The DC Avanti is a coupe styled sports car produced by DC Design, an Indian design firm originally headed by Dilip Chhabria. Its name was based on the Studebaker Avanti. It was unveiled at the 2012 Auto Expo in New Delhi. The Avanti is powered by 2.0-litre four-cylinder turbocharged petrol engine producing 250 bhp with a six-speed manual transmission. A limited-edition model launched in 2015 comes with 310 bhp output and paddle shifters with only 31 units produced.

==Design==
The car's frame is made of composite high steel and the body consists of carbon composite, to create a strong, yet lightweight vehicle.

===Interior===
The interior was designed primarily with leather which is used primarily on the doors, dashboard and seats. The instrument cluster, steering wheel, and AC are all included in basic units.

===Exterior===
The car is available in red, white, silver, blue, orange, grey or yellow, with black stripes.

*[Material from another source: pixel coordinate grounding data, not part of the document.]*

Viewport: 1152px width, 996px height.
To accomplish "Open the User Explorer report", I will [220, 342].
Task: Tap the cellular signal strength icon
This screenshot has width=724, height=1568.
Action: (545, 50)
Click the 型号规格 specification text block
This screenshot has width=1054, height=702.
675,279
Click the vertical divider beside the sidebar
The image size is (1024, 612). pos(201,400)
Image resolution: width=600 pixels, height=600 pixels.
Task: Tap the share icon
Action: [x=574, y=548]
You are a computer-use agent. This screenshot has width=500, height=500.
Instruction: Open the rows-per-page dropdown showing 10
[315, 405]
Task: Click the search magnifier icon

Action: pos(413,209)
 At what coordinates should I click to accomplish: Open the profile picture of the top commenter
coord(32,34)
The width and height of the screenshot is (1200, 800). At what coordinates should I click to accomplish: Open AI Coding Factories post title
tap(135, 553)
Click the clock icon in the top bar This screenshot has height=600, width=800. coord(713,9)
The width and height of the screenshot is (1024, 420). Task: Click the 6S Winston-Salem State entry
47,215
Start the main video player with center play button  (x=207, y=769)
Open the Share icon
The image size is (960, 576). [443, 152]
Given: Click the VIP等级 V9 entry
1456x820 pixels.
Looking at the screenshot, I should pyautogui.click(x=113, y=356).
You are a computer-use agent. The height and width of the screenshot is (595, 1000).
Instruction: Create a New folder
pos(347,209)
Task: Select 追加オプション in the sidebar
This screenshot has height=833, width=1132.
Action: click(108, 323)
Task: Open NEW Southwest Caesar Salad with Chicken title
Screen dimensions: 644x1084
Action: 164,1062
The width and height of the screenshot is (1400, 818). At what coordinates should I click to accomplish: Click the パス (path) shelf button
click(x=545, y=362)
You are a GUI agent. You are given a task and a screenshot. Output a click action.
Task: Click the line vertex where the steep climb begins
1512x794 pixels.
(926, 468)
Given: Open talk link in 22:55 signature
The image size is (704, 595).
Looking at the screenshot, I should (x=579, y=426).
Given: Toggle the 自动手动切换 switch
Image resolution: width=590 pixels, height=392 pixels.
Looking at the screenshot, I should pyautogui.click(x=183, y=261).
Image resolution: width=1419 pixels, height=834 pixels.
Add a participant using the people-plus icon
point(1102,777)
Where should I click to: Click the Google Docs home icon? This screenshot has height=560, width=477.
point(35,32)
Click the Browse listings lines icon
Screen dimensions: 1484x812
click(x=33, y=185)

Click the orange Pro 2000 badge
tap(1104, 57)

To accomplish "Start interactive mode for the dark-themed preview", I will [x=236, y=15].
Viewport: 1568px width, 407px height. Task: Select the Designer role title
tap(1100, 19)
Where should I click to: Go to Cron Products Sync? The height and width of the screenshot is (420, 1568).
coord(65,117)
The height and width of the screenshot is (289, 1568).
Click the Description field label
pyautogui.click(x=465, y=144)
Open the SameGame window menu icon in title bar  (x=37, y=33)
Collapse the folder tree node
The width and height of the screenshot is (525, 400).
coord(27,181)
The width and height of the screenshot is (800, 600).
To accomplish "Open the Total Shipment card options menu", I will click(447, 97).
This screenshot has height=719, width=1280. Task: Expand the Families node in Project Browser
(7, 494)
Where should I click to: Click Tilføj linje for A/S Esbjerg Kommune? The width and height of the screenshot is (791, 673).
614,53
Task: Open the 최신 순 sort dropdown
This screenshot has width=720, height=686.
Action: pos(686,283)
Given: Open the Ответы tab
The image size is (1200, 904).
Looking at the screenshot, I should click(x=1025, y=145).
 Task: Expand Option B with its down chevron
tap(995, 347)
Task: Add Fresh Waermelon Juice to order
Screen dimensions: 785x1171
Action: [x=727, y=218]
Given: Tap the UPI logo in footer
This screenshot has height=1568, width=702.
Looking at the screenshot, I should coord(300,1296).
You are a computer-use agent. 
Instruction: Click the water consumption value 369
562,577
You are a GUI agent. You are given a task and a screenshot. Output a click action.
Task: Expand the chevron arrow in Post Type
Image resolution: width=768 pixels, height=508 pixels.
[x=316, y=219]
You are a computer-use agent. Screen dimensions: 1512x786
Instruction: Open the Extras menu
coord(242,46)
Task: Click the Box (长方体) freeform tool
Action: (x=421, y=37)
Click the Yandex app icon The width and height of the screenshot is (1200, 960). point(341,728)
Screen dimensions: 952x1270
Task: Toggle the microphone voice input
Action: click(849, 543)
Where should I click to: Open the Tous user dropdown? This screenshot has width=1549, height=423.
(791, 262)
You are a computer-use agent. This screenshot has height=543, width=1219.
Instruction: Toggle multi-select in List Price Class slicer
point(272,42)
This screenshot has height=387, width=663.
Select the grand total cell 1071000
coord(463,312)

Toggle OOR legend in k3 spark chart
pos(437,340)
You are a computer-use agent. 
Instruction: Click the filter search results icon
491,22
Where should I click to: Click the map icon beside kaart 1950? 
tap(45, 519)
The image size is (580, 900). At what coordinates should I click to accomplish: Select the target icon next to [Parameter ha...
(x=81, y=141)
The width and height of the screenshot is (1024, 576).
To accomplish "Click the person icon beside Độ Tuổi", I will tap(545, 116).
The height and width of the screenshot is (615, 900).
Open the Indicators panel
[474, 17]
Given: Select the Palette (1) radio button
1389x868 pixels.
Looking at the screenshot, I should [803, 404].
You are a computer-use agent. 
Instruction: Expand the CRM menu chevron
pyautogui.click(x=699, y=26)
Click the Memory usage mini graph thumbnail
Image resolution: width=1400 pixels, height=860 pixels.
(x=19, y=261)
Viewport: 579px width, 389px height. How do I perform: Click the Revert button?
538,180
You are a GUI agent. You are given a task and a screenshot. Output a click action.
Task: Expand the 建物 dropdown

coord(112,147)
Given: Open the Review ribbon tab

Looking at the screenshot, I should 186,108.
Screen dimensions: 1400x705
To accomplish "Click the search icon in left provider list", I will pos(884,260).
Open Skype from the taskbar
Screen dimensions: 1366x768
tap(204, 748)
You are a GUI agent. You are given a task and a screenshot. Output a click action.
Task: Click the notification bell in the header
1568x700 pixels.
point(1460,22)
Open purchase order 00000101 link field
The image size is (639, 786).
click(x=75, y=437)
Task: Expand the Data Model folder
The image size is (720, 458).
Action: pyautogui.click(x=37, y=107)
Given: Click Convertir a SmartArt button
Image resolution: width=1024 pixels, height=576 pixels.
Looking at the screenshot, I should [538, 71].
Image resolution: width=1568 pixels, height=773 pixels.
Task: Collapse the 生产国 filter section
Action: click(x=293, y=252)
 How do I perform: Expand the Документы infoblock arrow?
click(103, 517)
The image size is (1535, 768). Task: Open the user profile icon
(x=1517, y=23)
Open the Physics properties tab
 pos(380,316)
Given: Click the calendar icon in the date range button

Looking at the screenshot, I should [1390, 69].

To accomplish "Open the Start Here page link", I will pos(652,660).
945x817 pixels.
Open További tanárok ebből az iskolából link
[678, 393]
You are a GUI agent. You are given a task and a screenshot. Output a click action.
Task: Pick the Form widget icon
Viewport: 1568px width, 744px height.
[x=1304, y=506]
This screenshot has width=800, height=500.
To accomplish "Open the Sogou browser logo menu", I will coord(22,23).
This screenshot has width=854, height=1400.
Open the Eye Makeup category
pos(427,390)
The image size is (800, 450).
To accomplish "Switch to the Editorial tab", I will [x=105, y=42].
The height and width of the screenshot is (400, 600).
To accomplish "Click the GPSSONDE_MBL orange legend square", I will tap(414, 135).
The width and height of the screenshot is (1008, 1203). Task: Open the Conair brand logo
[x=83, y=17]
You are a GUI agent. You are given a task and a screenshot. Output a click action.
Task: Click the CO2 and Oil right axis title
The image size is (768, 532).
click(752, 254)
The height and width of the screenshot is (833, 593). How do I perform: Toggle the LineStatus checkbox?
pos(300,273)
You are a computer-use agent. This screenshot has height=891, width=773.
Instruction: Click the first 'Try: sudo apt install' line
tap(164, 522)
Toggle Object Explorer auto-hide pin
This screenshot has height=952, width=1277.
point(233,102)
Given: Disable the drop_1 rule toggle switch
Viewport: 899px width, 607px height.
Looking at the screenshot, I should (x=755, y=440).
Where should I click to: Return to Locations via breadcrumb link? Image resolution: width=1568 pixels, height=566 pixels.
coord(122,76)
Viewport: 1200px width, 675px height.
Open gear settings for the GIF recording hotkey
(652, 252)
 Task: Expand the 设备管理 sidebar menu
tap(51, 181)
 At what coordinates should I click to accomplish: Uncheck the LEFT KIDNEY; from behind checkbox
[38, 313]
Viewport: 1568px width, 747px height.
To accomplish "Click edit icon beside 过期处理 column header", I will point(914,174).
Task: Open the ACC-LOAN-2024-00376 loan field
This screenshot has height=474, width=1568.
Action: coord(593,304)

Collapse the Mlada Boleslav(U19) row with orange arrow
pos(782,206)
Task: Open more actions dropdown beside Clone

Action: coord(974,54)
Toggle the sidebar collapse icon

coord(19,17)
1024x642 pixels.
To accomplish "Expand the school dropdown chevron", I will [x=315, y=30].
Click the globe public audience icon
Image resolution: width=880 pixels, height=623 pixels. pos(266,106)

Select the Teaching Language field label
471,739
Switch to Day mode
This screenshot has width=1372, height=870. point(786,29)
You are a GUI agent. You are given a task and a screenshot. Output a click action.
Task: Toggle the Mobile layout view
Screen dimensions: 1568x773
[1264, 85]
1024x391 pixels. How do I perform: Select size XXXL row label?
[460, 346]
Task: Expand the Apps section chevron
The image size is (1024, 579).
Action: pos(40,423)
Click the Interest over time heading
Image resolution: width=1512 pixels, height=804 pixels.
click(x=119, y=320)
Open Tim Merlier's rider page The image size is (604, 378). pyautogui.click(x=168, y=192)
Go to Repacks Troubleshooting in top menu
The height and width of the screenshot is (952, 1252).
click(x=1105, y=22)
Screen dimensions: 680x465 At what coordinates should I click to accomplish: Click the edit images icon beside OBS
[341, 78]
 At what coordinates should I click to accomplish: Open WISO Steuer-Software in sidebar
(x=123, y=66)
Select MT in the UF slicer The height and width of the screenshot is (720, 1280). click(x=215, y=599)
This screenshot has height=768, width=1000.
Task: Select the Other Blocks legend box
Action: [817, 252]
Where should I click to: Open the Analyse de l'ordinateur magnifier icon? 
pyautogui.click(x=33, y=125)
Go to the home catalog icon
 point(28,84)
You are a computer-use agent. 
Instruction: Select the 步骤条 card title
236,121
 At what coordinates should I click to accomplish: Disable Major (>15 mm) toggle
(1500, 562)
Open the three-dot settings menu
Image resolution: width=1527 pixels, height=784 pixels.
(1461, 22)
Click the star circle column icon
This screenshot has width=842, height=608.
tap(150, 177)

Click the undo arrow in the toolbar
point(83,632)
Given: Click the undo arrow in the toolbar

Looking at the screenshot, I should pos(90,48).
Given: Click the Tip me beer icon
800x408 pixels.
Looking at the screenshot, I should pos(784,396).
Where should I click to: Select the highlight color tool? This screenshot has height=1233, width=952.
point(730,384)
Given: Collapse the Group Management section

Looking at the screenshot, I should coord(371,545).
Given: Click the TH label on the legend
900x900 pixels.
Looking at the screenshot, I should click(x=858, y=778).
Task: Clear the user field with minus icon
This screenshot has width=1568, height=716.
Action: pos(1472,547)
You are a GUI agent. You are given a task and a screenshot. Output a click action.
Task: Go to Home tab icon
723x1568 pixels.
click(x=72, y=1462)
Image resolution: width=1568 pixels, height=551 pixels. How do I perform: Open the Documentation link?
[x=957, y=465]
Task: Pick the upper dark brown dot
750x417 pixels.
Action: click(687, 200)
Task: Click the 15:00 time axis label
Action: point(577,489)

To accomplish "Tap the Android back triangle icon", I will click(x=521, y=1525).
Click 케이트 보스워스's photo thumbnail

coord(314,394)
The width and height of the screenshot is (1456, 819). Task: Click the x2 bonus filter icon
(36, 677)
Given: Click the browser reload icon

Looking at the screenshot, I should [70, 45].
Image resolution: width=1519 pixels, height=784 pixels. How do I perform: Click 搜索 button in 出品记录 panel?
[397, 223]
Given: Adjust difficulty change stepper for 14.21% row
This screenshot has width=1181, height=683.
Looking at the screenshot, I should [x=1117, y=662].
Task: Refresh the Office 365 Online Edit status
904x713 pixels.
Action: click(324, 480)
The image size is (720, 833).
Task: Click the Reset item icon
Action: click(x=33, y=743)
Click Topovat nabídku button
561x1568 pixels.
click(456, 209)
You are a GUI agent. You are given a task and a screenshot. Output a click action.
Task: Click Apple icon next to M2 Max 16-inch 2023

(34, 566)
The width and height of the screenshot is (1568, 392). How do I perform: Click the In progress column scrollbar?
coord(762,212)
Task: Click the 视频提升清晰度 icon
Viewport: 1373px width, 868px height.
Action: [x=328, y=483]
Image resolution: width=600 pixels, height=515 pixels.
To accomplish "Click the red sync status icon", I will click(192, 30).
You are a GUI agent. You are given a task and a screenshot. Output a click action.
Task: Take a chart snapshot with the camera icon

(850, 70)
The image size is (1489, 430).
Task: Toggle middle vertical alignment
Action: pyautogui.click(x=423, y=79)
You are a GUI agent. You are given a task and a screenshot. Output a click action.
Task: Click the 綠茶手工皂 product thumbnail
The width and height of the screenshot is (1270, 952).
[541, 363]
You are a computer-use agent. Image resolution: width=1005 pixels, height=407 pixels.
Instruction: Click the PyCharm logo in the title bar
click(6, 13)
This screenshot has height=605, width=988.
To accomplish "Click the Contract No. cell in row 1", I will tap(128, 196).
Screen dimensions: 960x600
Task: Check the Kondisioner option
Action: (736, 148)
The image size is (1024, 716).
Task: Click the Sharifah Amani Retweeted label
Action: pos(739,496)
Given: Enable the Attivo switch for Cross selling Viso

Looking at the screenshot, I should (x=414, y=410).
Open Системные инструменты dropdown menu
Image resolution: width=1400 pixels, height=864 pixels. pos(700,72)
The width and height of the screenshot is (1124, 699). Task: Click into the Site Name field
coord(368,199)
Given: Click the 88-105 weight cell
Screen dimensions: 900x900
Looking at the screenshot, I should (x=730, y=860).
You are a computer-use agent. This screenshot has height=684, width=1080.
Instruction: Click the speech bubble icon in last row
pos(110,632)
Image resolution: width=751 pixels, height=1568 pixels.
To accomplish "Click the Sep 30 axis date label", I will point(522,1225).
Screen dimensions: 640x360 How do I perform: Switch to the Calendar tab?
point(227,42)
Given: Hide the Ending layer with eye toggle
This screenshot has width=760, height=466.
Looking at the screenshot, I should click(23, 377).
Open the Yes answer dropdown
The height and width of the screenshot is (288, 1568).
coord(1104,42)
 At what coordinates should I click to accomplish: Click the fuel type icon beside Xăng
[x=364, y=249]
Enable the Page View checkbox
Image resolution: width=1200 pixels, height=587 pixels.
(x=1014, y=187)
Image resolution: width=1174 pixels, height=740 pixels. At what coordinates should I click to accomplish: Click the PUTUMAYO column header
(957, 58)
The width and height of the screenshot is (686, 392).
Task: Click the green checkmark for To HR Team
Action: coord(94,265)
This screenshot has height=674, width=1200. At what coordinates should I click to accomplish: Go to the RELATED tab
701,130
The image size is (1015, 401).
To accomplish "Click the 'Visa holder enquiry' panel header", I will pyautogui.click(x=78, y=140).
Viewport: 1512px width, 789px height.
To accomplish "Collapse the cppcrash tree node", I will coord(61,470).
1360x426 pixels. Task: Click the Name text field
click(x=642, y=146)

The headlamps are bi-xenon units with LED DRLS shaped like eyebrows. Foils are added at the back to boost air intake to complement a single air vent located on top. The vehicle also has a long low bonnet that dips in the middle to emphasize the DC Design logo.

The car has all-wheel disc brakes and 20" alloy wheels.

===Engine and gearbox===
It is powered by a 2-litre, 4-cylinder, turbocharged, petrol EURO-4 compliant engine, sourced from Renault. This is mated to a six-speed, dual clutch transmission, and drives the rear wheels.

==Sales==
The Avanti has been on sale since 2015. According to official figures, as of December 29, 2020, 127 DC Avanti cars were sold in India and abroad.

==Specifications==

===Engine===
The Avanti uses a Renault 2 Litre Petrol Turbo Engine.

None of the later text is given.